Hizmet değil, eziyet

Tuğrul ŞAVKAY
Haberin Devamı

Akşam saat altı sularında Beşiktaş’tan Taksim’e gidiyoruz. Trafik polisi Akaretler’in başında normal gidiş yolunu kesmiş. Zorunlu olarak bütün araçlar yokuşu tırmanıyor. Ama ne tırmanma! Hepsi tıknefes.

Niye biliyor musunuz?

Çünkü aklıevvel bir yetkili, tam o saatte çöp kamyonlarını yollamış, Valdeçeşmesi civarının çöplerini toplatıyor.

Koca çöp kamyonları da ister istemez trafiği tıkıyor. O dimdik yokuşu çıkabilirsen çık bakalım.

***

Çöp toplamak hiç şüphesiz belediyenin önde gelen görevlerinden biri. Çöpü topluyorlar diye belediyeye kızacak halimiz yok.

Çıkarılan Kayıtlar:
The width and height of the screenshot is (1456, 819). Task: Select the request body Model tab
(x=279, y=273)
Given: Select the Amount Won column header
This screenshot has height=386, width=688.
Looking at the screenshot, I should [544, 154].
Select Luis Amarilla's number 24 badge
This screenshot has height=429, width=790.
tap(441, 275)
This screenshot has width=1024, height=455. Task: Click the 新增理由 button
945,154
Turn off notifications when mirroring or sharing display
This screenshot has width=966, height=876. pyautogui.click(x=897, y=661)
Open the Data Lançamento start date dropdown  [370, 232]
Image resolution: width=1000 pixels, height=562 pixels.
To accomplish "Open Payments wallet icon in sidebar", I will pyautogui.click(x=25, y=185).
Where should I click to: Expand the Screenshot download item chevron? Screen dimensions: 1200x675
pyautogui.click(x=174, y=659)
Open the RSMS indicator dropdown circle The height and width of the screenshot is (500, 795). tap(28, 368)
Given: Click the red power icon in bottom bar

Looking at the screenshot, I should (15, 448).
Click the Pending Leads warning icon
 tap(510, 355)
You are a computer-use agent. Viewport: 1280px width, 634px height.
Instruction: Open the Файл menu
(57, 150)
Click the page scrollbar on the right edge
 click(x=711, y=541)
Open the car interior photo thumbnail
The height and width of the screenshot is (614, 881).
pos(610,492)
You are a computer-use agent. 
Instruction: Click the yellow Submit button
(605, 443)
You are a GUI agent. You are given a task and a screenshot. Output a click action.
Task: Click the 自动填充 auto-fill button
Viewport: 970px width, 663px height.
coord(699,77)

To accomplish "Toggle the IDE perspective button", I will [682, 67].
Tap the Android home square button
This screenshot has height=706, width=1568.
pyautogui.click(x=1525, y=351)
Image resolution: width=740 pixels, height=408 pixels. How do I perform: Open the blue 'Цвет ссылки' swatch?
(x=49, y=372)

Hedefler:
(a) Çöp kamyonları ve trafik üzerine olan yazıyı iki cümleyle özetleyin.
(b) Çöp kamyonları yazısında "Akşam saat altı" ifadesinden "tırmanma! Hepsi tıknefes." ifadesine kadar, bu ifade de dahil olmak üzere bölümü, "bütün araçlar" yerine "tüm araçlar" koyarak yeniden yazın.

Görevlere Göre Çözümler:
(a) Akşam saat altı sularında Beşiktaş’tan Taksim’e giderken trafik polisinin Akaretler’in başında normal yolu kesmesiyle bütün araçlar zorunlu olarak yokuşu zorlukla tırmanır, çünkü bir yetkili tam o saatte Valdeçeşmesi civarının çöplerini toplatmak için gönderdiği koca çöp kamyonlarıyla trafiği tıkamıştır. Buna karşın çöp toplamak belediyenin önde gelen görevlerinden biridir ve çöpü topladıkları için belediyeye kızılacak bir durum yoktur.

(b)
Akşam saat altı sularında Beşiktaş’tan Taksim’e gidiyoruz. Trafik polisi Akaretler’in başında normal gidiş yolunu kesmiş. Zorunlu olarak tüm araçlar yokuşu tırmanıyor. Ama ne tırmanma! Hepsi tıknefes.